The Shape Of Water Movie Review: Visionary Filmmaking Meets Fiercely Original Imagination

The half-man, half-fish creature idea is given an entirely new spin and imbued with layers of wisdom, tenderness and sweetness
The Shape Of Water Movie Review: Visionary Filmmaking Meets Fiercely Original Imagination

Director: Guillermo del Toro

Cast: Sally Hawkins, Michael Shannon, Doug Jones, Octavia Spencer, Michael Stuhlbarg, Richard Jenkins

The Shape of Water is a love story set in the 1960s. The lovers are a mute cleaning lady and an amphibian man who has a muscled torso but also scales and gills. On paper, it sounds preposterous. On screen, it is poetry. Guillermo del Toro's film is fantastical, gorgeous, nutty and so moving that I wept.

Del Toro has a frenzied, fiercely original imagination. His worlds are populated by magical creatures with a propensity for both great good and jaw-dropping evil. But even the most awful are fully realized and utterly fascinating. Here that character is Colonel Richard Strickland, a power-hungry, sadistic government official, played by Michael Shannon. Strickland, armed with an electric cattle-prod, enjoys torturing the creature who reciprocates by biting his fingers. After that, the creature who was found somewhere in the jungles of Amazon, is chained.

Not everyone is afraid of him. Elisa, who cleans up the blood that Colonel Strickland sheds, sees the creature's beauty. Both are voiceless but they communicate through sign language and eggs – he likes them. Citing science and national security, the powers that be resolve that the creature must die. But Elisa gets in the way. She says or rather she signs – All that I am, all that I have ever been, brought me here to him.

How far does this love story go? All the way. The love-making between Elisa and her merman is a thing of staggering beauty. The Shape of Water is a celebration of marginalized, voiceless people and of fluidity. Cinematographer Dan Laustsen captures this with beautifully lit shots of a bathtub, rain, a lagoon and even the creature's watery prison. The visuals and colours enhance the fairy tale nature of the story but the rich emotions ground it. The acting is superb – especially the Oscar-nominated Sally Hawkins who is the beating heart of the film. Her love for her merman is sweet, tender and unforgettable.

I also enjoyed the wonderful Richard Jenkins, Octavia Spencer and Michael Stuhlbarg who plays a Russian spy. And of course Shannon whose Colonel Strickland is a villain so contorted and tortured himself that you almost want to help with a hug and therapy. The Shape of Water is obviously inspired by Creature from the Black Lagoon, also a story set during the Cold War, of a half-man, half-fish creature. But del Toro gives the camp classic an entirely new spin, imbuing the idea with layers of wisdom.

In an interview with Collider, del Toro, who is Mexican, spoke about how Catholicism and the old religion of Mexico fused when the country was conquered. He said: In my case, that happened with Catholicism and monsters. They fused. I truly was redeemed by these figures. Where other people saw horror, I saw beauty. And where people saw normalcy, I saw horror. I realized that the true monsters are in the human heart.   

The Shape of Water is visionary filmmaking.

*Source information*:
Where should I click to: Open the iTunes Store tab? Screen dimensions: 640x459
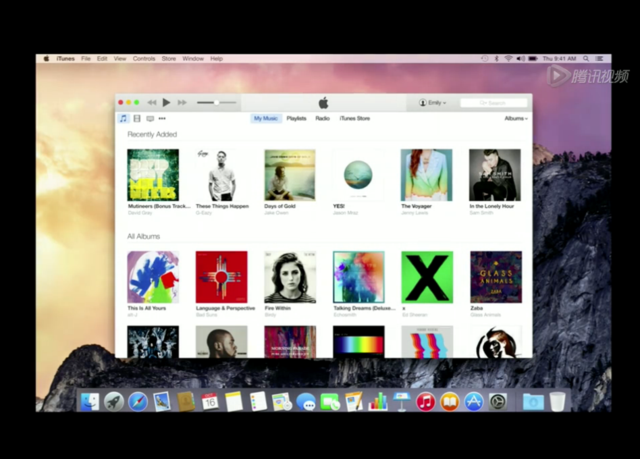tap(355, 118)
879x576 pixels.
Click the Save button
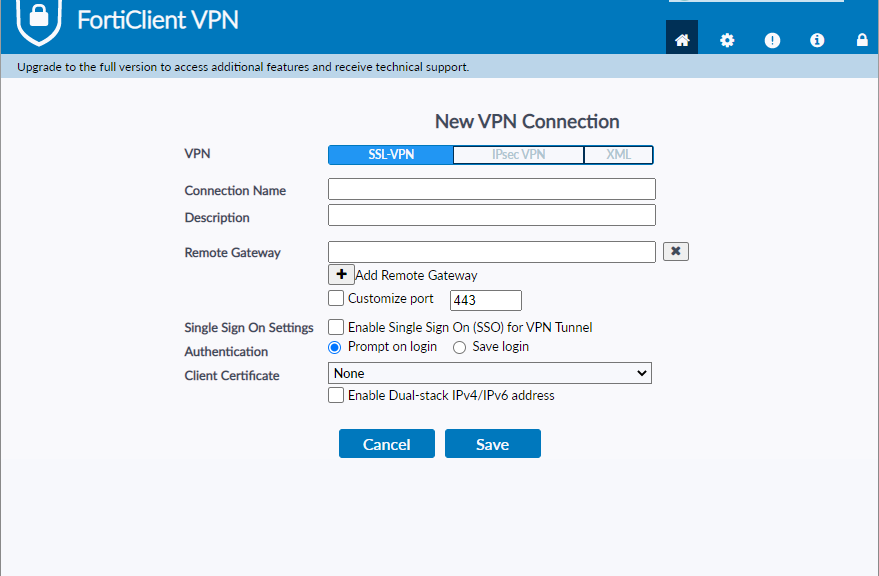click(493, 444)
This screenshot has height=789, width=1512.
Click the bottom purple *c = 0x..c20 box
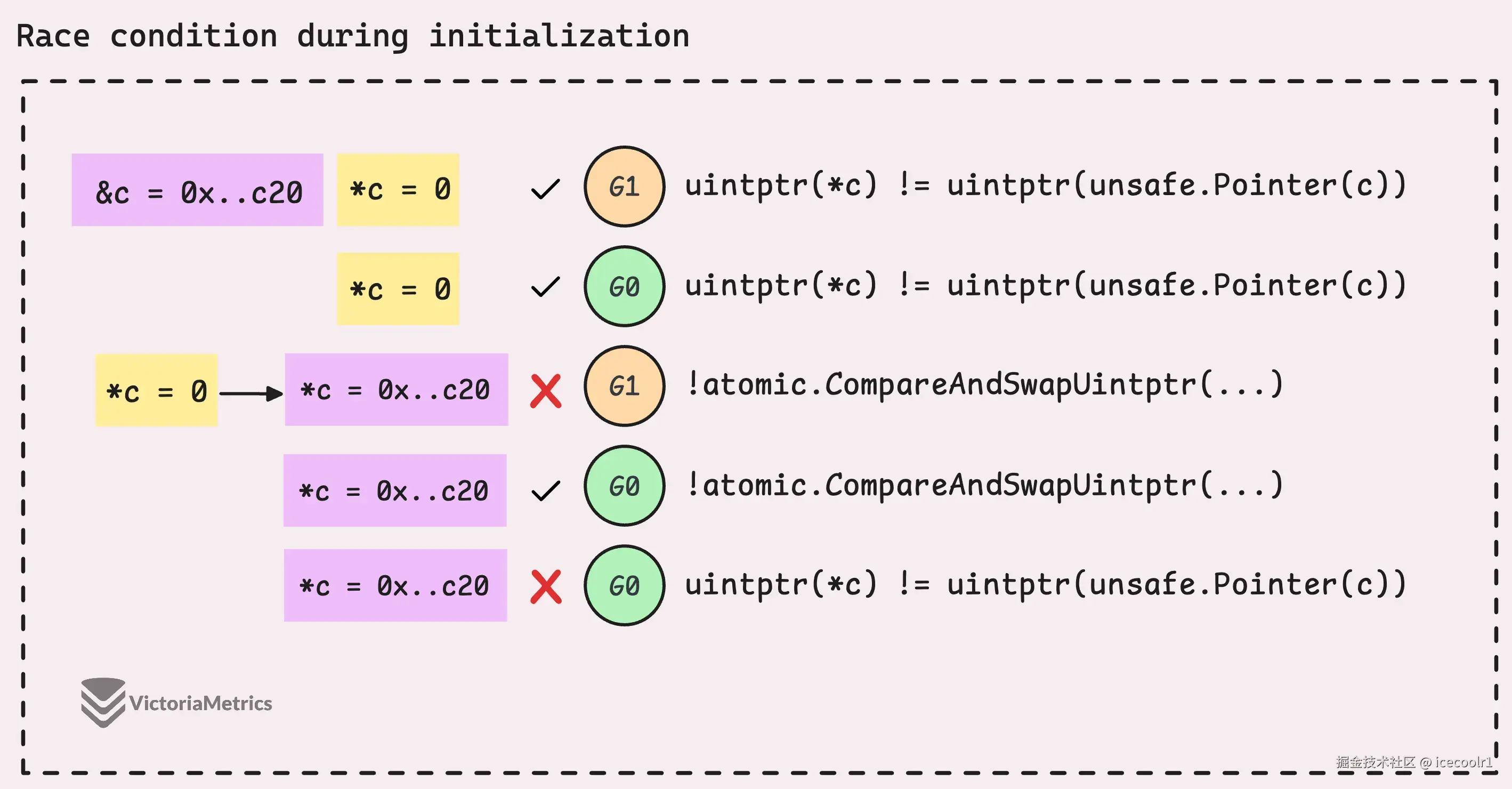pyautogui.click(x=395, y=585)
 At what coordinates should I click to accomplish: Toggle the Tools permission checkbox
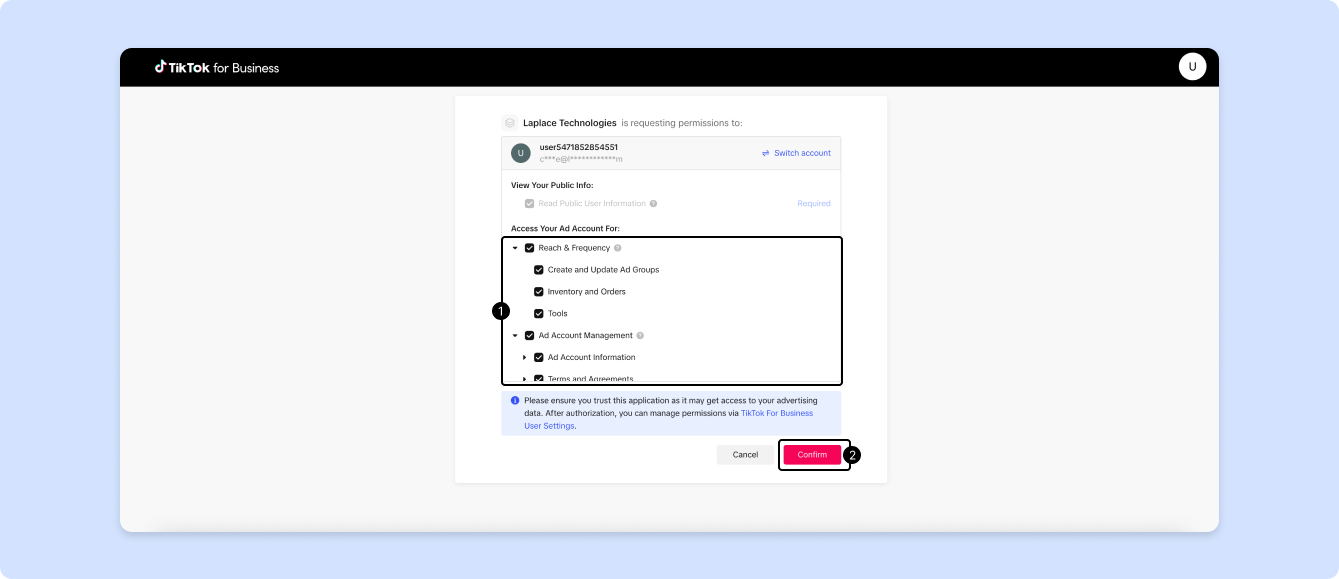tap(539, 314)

*Goal of the exercise*: Could you repeat the movie review from "I also enjoyed" up to and including "layers of wisdom." with "Russian spy" switched to "Soviet agent"?

*Exercise output*:
I also enjoyed the wonderful Richard Jenkins, Octavia Spencer and Michael Stuhlbarg who plays a Soviet agent. And of course Shannon whose Colonel Strickland is a villain so contorted and tortured himself that you almost want to help with a hug and therapy. The Shape of Water is obviously inspired by Creature from the Black Lagoon, also a story set during the Cold War, of a half-man, half-fish creature. But del Toro gives the camp classic an entirely new spin, imbuing the idea with layers of wisdom.